Your objective: What is needed is an exact transcription of every entry below, with the pictures left out.

Data for the task:
>>
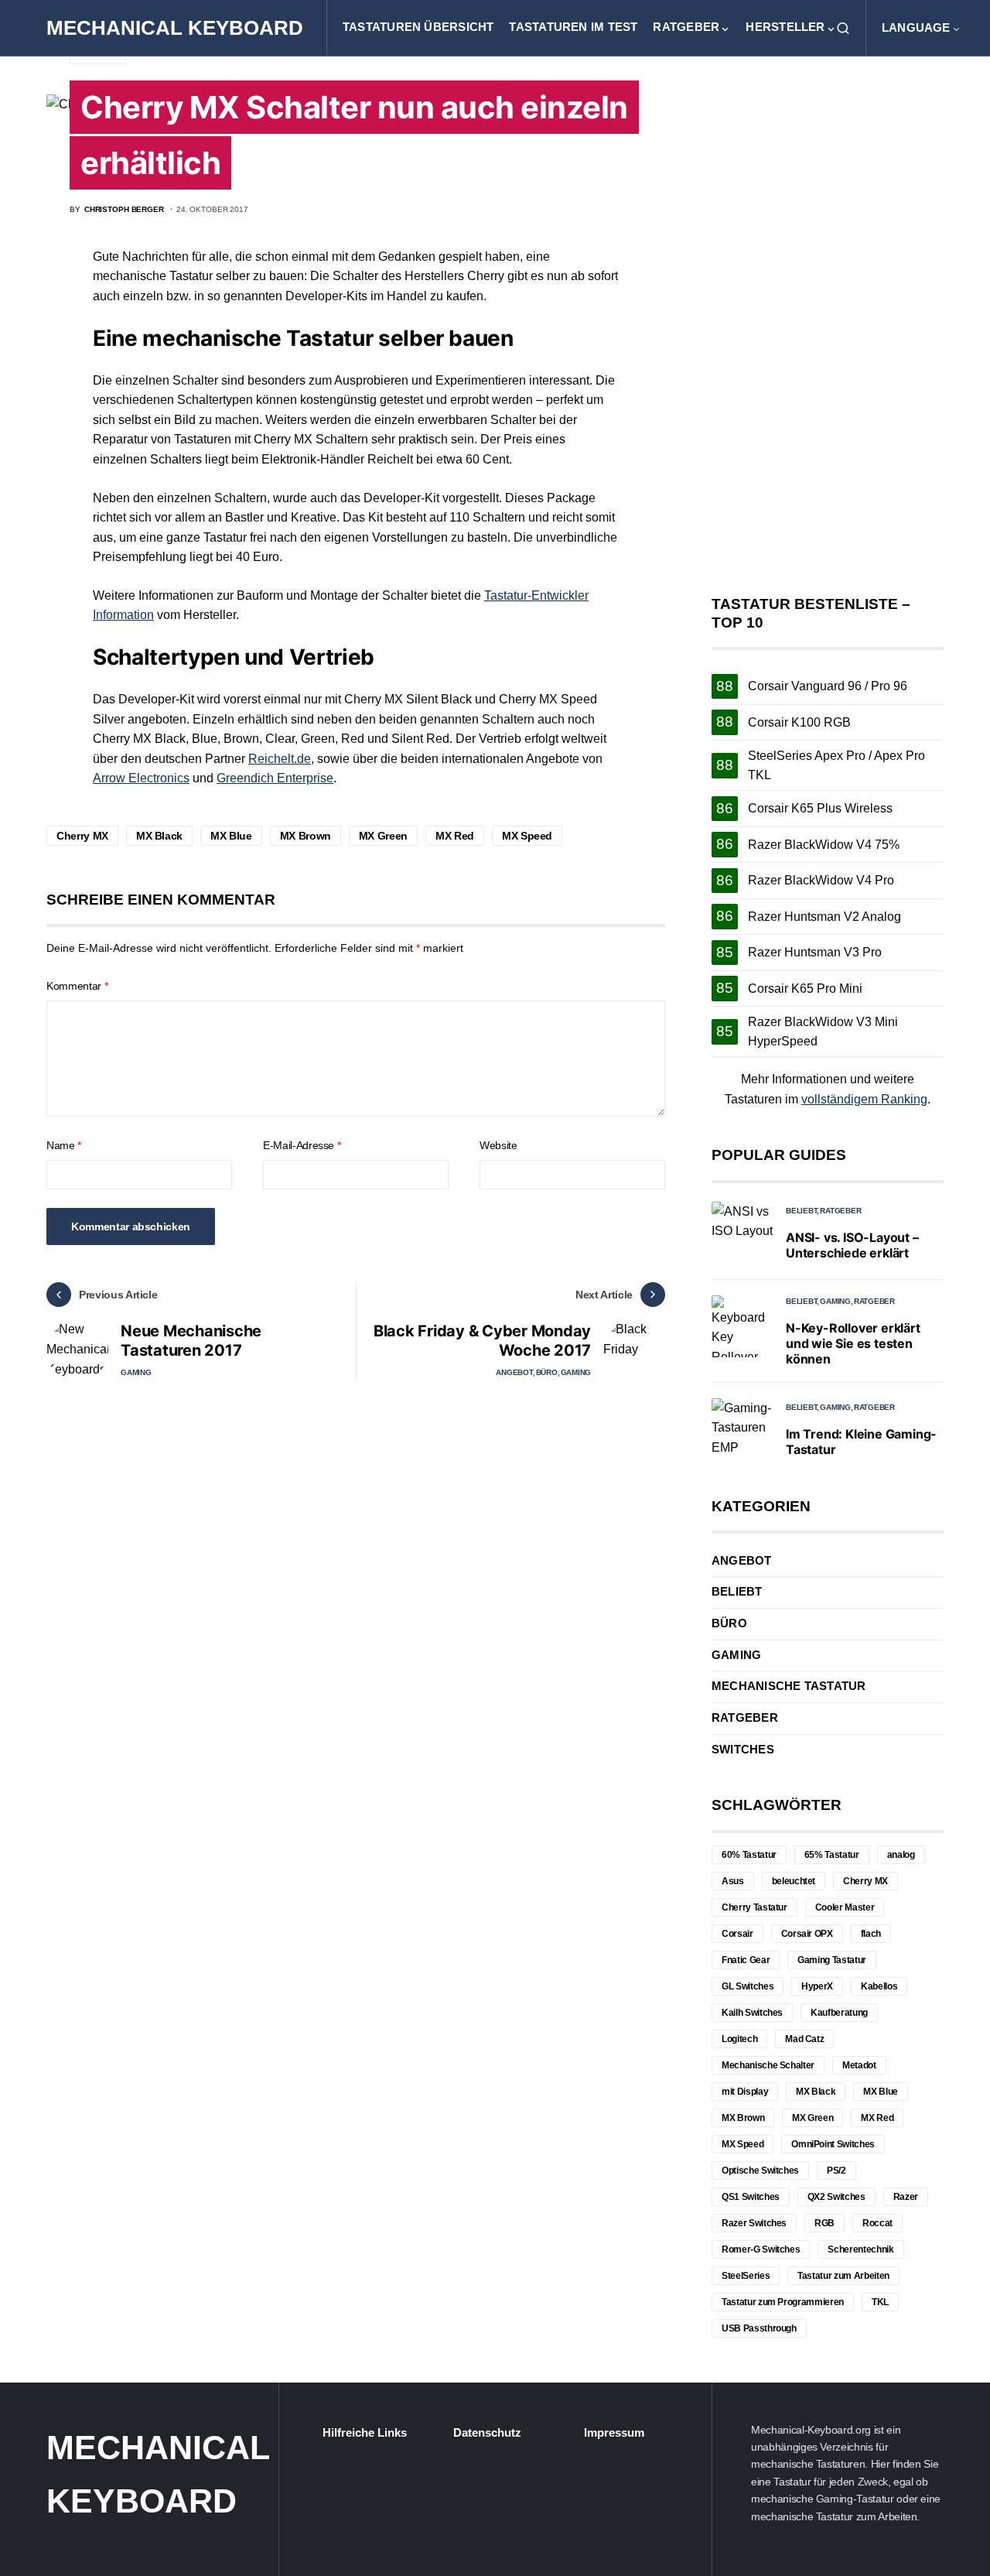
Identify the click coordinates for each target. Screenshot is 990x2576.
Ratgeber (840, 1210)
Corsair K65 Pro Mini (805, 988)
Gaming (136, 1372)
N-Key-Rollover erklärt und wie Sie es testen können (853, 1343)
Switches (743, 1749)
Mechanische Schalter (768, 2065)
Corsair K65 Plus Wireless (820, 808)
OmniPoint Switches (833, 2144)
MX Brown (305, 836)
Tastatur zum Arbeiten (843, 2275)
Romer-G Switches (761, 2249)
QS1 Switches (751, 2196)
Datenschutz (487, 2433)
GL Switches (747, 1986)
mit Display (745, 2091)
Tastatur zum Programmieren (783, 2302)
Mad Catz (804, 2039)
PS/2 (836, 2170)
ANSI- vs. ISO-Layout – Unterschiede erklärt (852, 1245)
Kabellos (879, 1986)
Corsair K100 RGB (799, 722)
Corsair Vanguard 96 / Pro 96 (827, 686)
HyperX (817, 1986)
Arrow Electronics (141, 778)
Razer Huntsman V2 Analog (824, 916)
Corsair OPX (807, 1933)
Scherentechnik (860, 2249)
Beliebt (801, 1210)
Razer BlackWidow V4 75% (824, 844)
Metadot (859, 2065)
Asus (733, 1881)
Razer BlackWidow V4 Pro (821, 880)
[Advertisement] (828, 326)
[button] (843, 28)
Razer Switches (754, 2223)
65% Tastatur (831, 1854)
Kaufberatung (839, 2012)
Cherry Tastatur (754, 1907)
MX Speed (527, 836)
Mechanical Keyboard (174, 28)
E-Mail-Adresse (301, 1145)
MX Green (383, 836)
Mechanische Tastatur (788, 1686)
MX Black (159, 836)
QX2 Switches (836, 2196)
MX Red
<<
Task result:
Identify the click coordinates for each target. Screenshot is 990x2576.
Ratgeber (840, 1210)
Corsair K65 Pro Mini (805, 988)
Gaming (136, 1372)
N-Key-Rollover erklärt und wie Sie es testen können (853, 1343)
Switches (743, 1749)
Mechanische Schalter (768, 2065)
Corsair K65 Plus Wireless (820, 808)
OmniPoint Switches (833, 2144)
MX Brown (305, 836)
Tastatur zum Arbeiten (843, 2275)
Romer-G Switches (761, 2249)
QS1 Switches (751, 2196)
Datenschutz (487, 2433)
GL Switches (747, 1986)
mit Display (745, 2091)
Tastatur zum Programmieren (783, 2302)
Mad Catz (804, 2039)
PS/2 (836, 2170)
ANSI- vs. ISO-Layout – Unterschiede erklärt (852, 1245)
Kabellos (879, 1986)
Corsair K100 RGB (799, 722)
Corsair Vanguard 96 / Pro 96 (827, 686)
HyperX (817, 1986)
Arrow Electronics (141, 778)
Razer Huntsman V2 Analog (824, 916)
Corsair OPX (807, 1933)
Scherentechnik (860, 2249)
Beliebt (801, 1210)
Razer BlackWidow V4 75% (824, 844)
Metadot (859, 2065)
Asus (733, 1881)
Razer BlackWidow V4 Pro (821, 880)
[Advertisement] (828, 326)
[button] (843, 28)
Razer Switches (754, 2223)
65% Tastatur (831, 1854)
Kaufberatung (839, 2012)
Cherry Tastatur (754, 1907)
MX Speed (527, 836)
Mechanical Keyboard (174, 28)
E-Mail-Adresse (301, 1145)
MX Green (383, 836)
Mechanische Tastatur (788, 1686)
MX Black (159, 836)
QX2 Switches (836, 2196)
MX Red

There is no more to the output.